------ TEXT BLOCK
While the internal practices of the main holders of PCBs have been improved, the presence of PCBs in the recent inventory shows that there is still a lot to be done to prevent importation of PCBs into Ghana.
The development of legislation on PCBs is expected to check this gap and ensure that all transformers and dielectric fluids imported into the country go through the necessary clearance checks by the EPA and the Customs Division of the Ghana Revenue Authority.
As part of this capacity building project, the relevant institutions have been trained on the use of the L-2000 PCB analyzers and as part of today’s programe, the equipment will be formally handed over to the institutions to enable them undertake the required controls.
All these coupled with the development of a PCB management plan would help ensure that Ghana successfully eliminates PCBs and meets its obligations under the Stockholm Convention.
“We take this opportunity to underscore the good cooperation we have had with the key stakeholders in this project and look forward to continued collaboration till the end of the project in 2013.”
“We call on the press to help us create awareness in the general public on the adverse health and environmental effects of PCBs and solicit their cooperation in eliminating PCBs from Ghana,” he said.
Mr. Jonathan Krueger, Manager, Chemical and Waste Management Programme of the United Nations Institute for Training and Research, Geneva, Switzerland, elucidated that the project funded by the Global Environment Facility (GEF) is addressing the problems of Polychlorinated Biphenyls (PCBs) in Ghana.
PCBs, according to him, belongs to a class of compounds known as persistent organic pollutants (POPs) these he said are some of the most dangerous compounds ever made by humans to date and they are a global concern.
“PCBs like all POPs have contributed to our general well-being like other chemicals. However, exposure to them can also cause serious health and environmental problems because they are persistent and remain intact in the environment for long periods of time.”
Given the global nature of the PCBs, the 2001 Stockholm Convention on persistent organic pollutants (POPs) was created to be a global treaty to protect human health and the environment from highly dangerous, long-lasting chemicals by restricting and ultimately eliminating their production, use, trade, release and storage.
------------
------ AVAILABLE DATA
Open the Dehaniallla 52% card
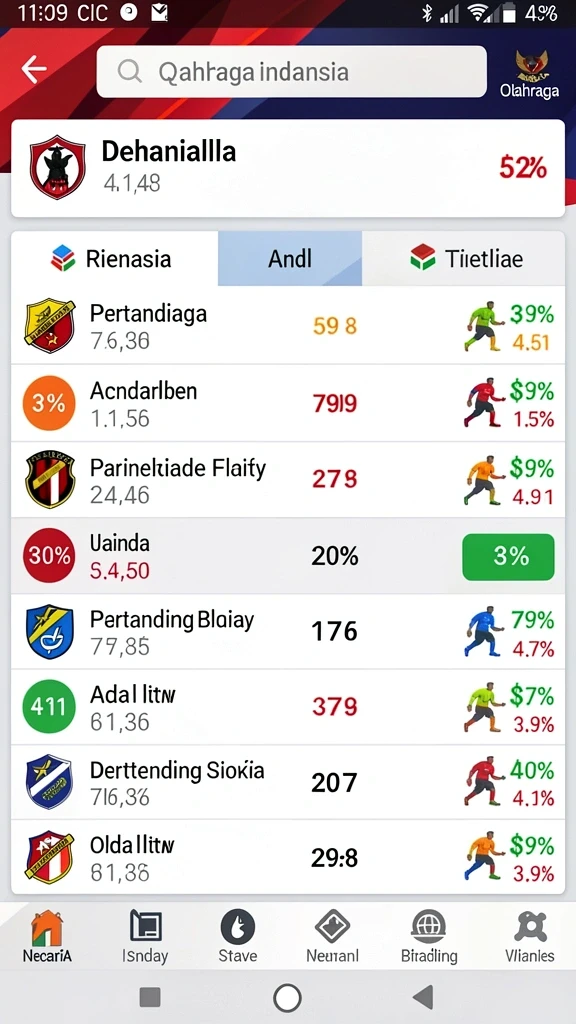 tap(288, 168)
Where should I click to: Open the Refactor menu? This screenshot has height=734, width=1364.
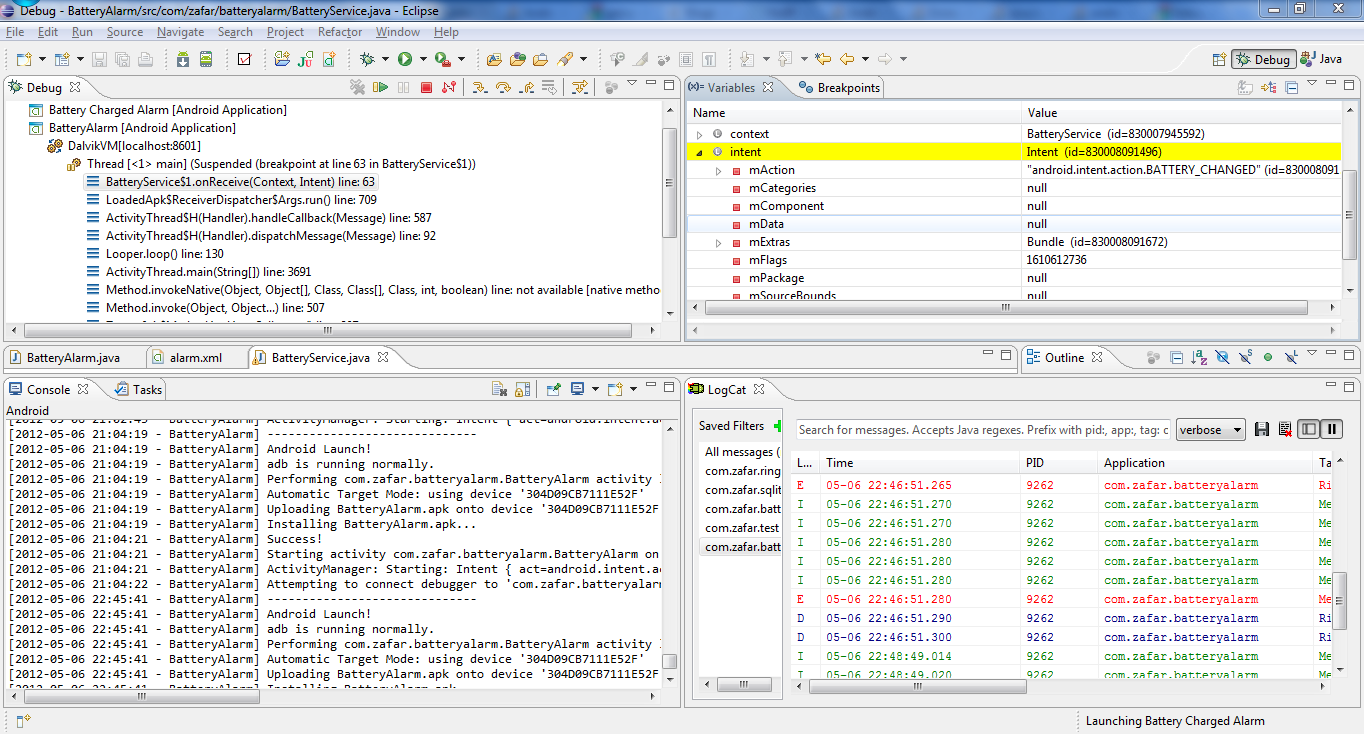340,32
------------
REQUIRED ACTION A: According to the text on PCBs in Ghana, which body funds the project?
REQUIRED ACTION B: Please continue the text on PCBs in Ghana, starting after its final sentence.
The data can be ignored.

EXERCISE RESULT A: The Global Environment Facility (GEF).

EXERCISE RESULT B:
“The Convention concerns 22 substances, including PCBs and involves 178 countries around the world including Ghana.
In Ghana PCBs are mainly found in capacitors and transformers.
Since PCBs can cause adverse effects to both human health and the environment and they also can move from one place to another, it calls for action on the part of Ghana EPA.”
Therefore given these realities, this project is important because it contributes to keeping Ghana safe from PCBs and also contributes to honoring Ghana’s commitment to its obligations under the Stockholm Convention, contributing to the important overall global agenda of making the world free of PCBs.
So these national efforts here in Ghana are significant and provide an important contribution to the global reduction of the PCB menace, and assisting to achieve the Millennium Development Goals (MDGs) in Ghana, in particular MDG goal #7 of ensuring environmental sustainability.
As UNITAR, OUR ROLE in this project is to assist in strengthening the capacities and capabilities of government officials and national stakeholders in the sound management of PCBs. More specifically by providing technical expertise and assisting Ghana EPA in the following areas;
a. Locating where these PCBs are
b. Managing all identified stocks and sources
c. Disposing all the identified stocks, and
d. Developing capacity to manage any future PCBs problems that may arise.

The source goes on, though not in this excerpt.